When a DC motor is reconnected so that the field is excited and there is a low-resistance path across the armature, the generator action converts some of the mechanical energy of rotation to electrical energy (as heat in discharge resistors). The result is that the motor slows down sooner. However, as the motor slows down, the generator action decreases, the current decreases, and the braking lessens. This means that a motor cannot be stopped by dynamic braking alone.
A motor driving a crane hoist will let the load down too quickly if it's simply disconnected from the line. Some kind of braking is essential.
A slight variation of the dynamic braking method just described works very well for this situation.
A series motor is used because of its characteristics for lifting and moving heavy loads. An electric brake connected in the line keeps the motor shaft from turning when there is no line current. To stop the hoist, therefore, it's necessary only to open the circuit to the motor.
To lower a load, the motor is reconnected as a shunt generator. That is, the series field is connected in series with a resistor.

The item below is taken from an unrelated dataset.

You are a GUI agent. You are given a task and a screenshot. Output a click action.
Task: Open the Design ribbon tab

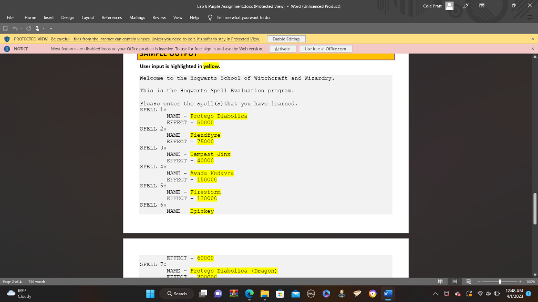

The combi nation is then connected directly across the line. Other possible connection schemes for series motors may be used.
The armature may be connected to a resistance to obtain dynamic braking as described earlier. It is more satisfactory, however, to connect the armature to the line as well. As a result, some of the mechanical energy is put back in the line as electrical energy. This means that the resistors are not required to handle as much heat. It also saves electrical energy. This process is called regenerative braking.
Regenerative braking is available on nearly all DC solid-state adjustable speed drives. The solid-state system provides a very precise con trolled stop for those applications in which such control is essential. Unlike the nonregenerative system, which provides a coasting stop, the regenerative system uses the motor's braking force for a more controlled, faster stop. Where such precise control isn't essential, and the additional cost of the regenerative system isn't economically practical, a nonregenerative system can be used. With a regenerative system, there are twice as many SCR cell stacks within the same panel enclosure, such as those used in the DC solid-state adjustable speed drives.
In an electromagnetic system, the control is moved from the hoisting or lowering positions to the stop position. The load should be slowed by dynamic braking before the mechanical brake takes hold. In this way, wear is reduced on the mechanical brake bands.
The schematic diagrams in Ill. 1 show how the controller connections can be changed to obtain the hoisting, lowering, and braking operations at different speeds. To simplify these diagrams, the control contactors and other components have not been shown.
For maximum hoist operation, Ill. 1(A), the DC series motor and the brake receive the full line voltage and the maximum current.
In the intermediate hoist position, Ill. 1(B), the motor is slowed when a resistor is added in series with the motor. The resistor isn't large enough to allow the brake to set or drag, however.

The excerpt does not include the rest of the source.